A necessidade de combater os altos índices de jovens que nem estudam nem trabalham no Brasil
Enviada em 23/10/2019
A série brasileira “A Grande Família” retrata precisamente a família de classe média brasileira, além disso um dos personagens mais icônicos é o jovem Tuco que não apresenta grandes ambições profissionais e vive de mesadas do pai Lineu e da superproteção da mãe Nenê. No entanto, a realidade de muitos brasileiros se assemelha à ficção, uma vez que existe um fenômeno moderno no qual uma parcela dos jovens brasileiros não estudam e nem trabalham. No que tange a esse cenário, é perceptível que a dinâmica do mercado e a crise econômica do país agravou essa situação. Ademais, as jovens brasileiras de baixa renda sentem pior essa realidade pela misoginia do mercado.
A crise econômica tende a tornar o jovem menos esperançoso na vida profissional e a dificuldade de enfrentar o ensino superior inibe psicologicamente esse grupo. Nesse sentido, dados do Censo mostrou que em 2018 o número de adolescentes entre 14 e 17 anos fora da escola era de 2 milhões, fato que agrava a disparidade de oportunidades em vestibulares e seleciona negativamente os jovens que não possuam curso superior. Desse modo, suprimir a evasão escolar é o primeiro passo para incentivar os jovens a terem perspectiva na vida profissional.

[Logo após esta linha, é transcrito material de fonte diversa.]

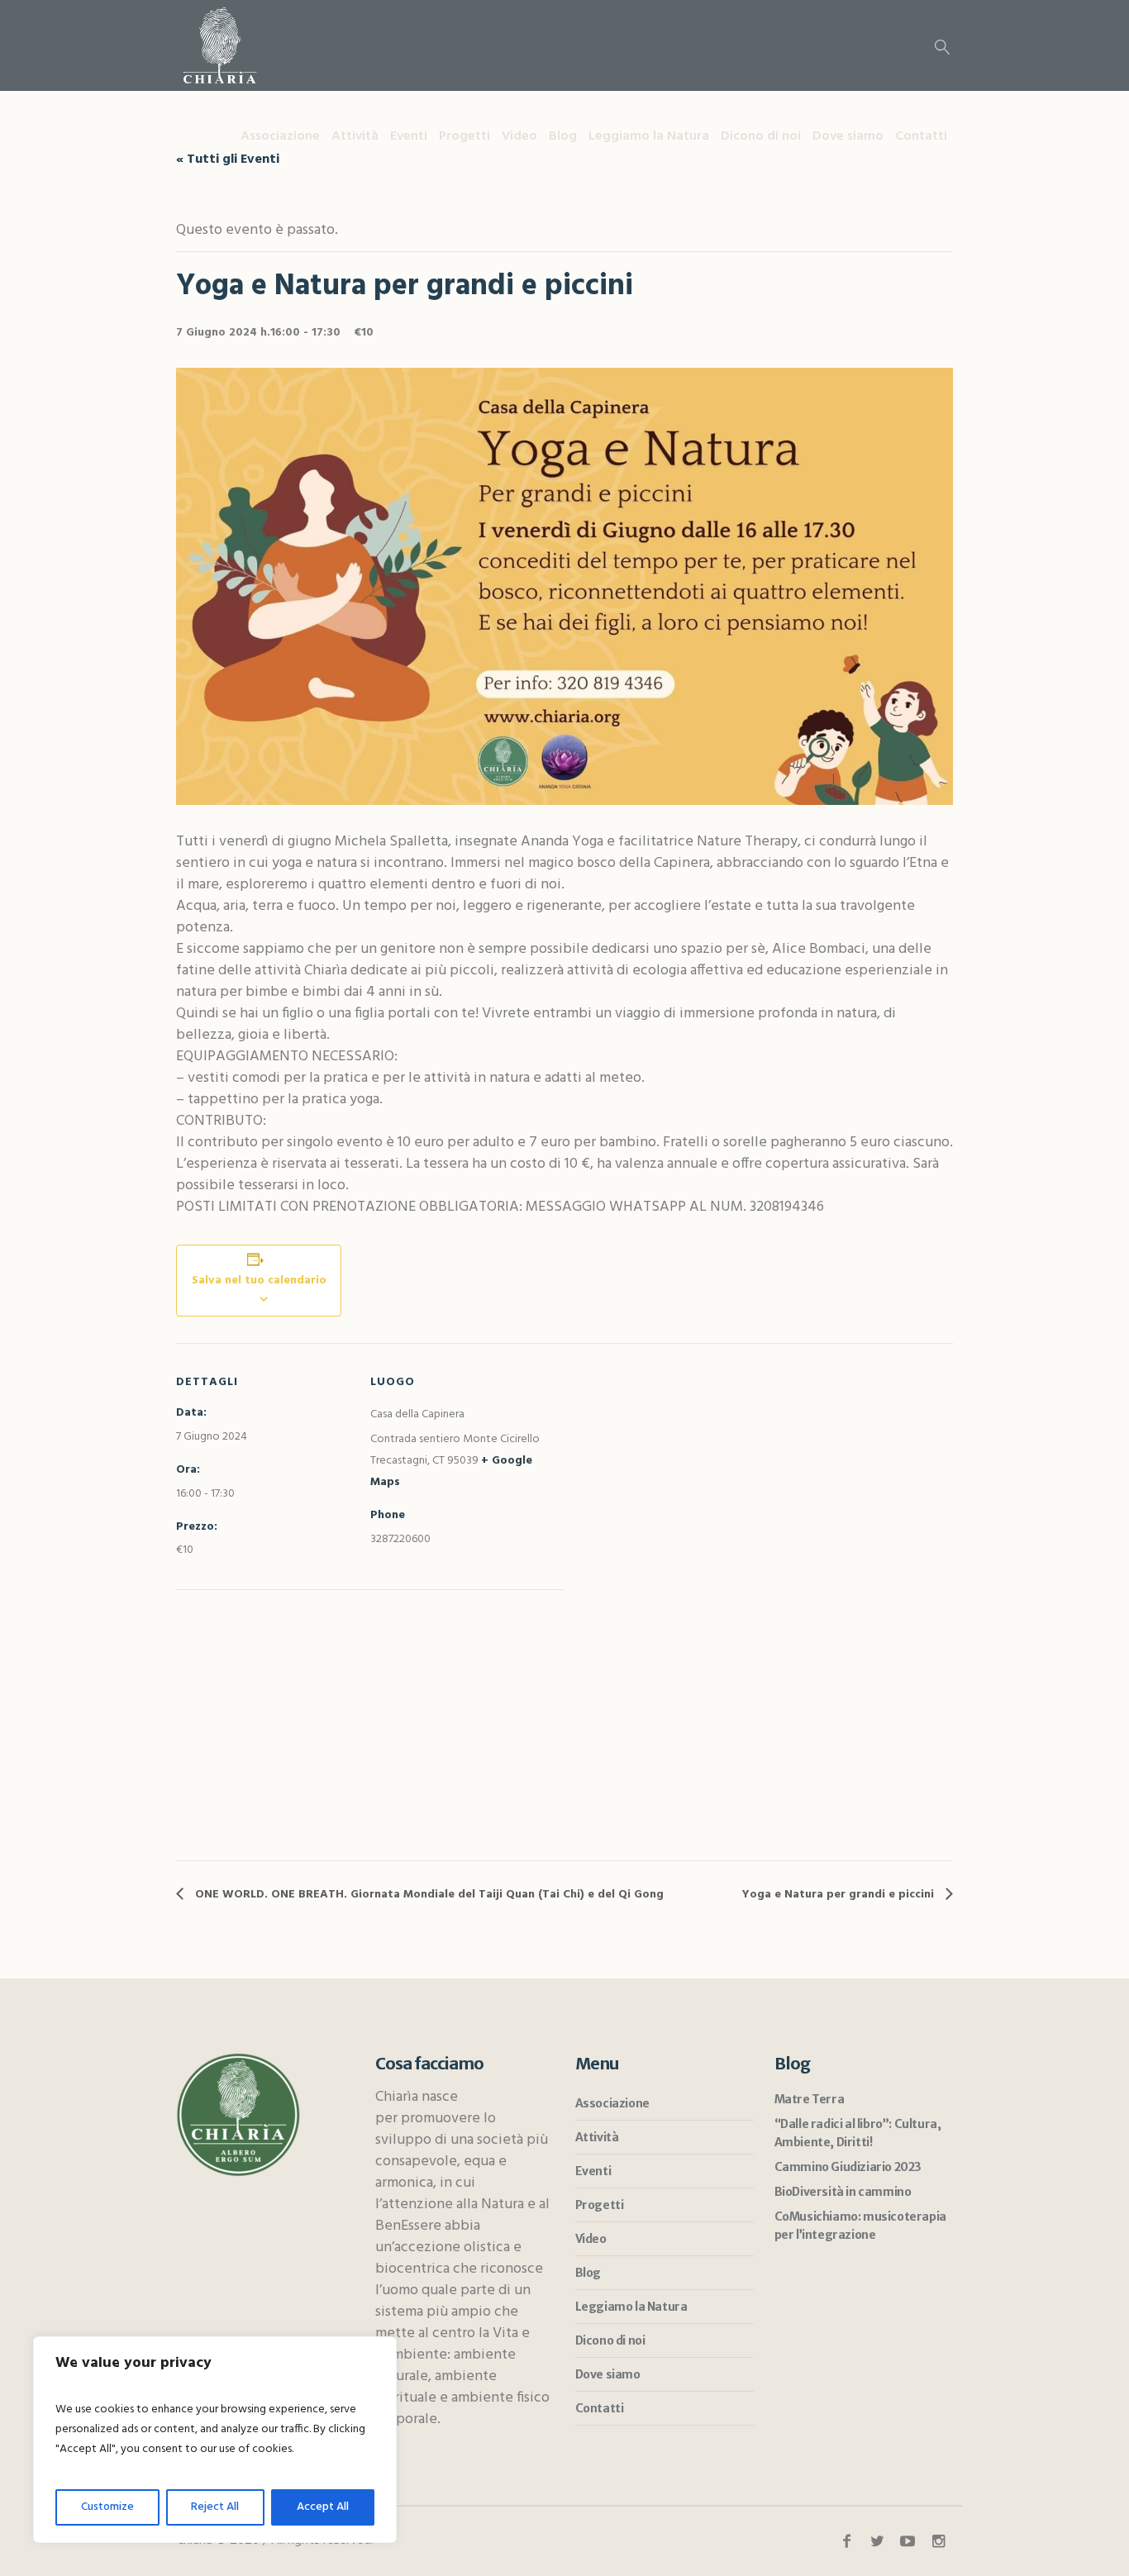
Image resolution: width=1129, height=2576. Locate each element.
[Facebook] (846, 2541)
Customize (107, 2506)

Além do mais, o mercado é predominantemente masculino e as universidades elitistas, e, por consequência, inibe a ascensão das jovens brasileiras de baixa renda no mundo capitalista. Por esse ângulo, esse grupo não possuem incentivos de seguirem uma carreira ou almejarem um espaço nas universidades e acabam por reproduzirem um comportamento das mulheres antes da Revolução Industrial. Nesse contexto,as mulheres passam a serem mais alienadas politicamente, mais dependentes de um provedor masculino e vítimas de um determinismo social. Dessa maneira, é crucial medidas que ampliem a igualdade de gênero no mercado de trabalho e melhore a educação dessas jovens.
Dado o exposto, é necessário uma atuação do Ministério da Educação, por intermédio das instituições de ensino pública, desenvolver uma melhoria estrutural agregando o Ensino Médio ao mercado, aos moldes do Senai, porém, com maior diversificação de ocupações. Com isso, o jovem poderá estudar e receber apoio financeiro por meio de cursos técnicos em parceria com empresas. Além disso, será incentivado a disputar vagas com outras instituições de ensino privada de forma mais justa, visto que passará mais tempo estudando. Ademais, é importante a integração das mulheres no qual será poderá ter a mesma oportunidade de integrar nesse programa quanto os homens, combatendo, portanto, a desigualdade de gênero.Só assim, a sátira de um programa passará a ser apenas uma ficção e não mais o retrato de uma triste realidade do país.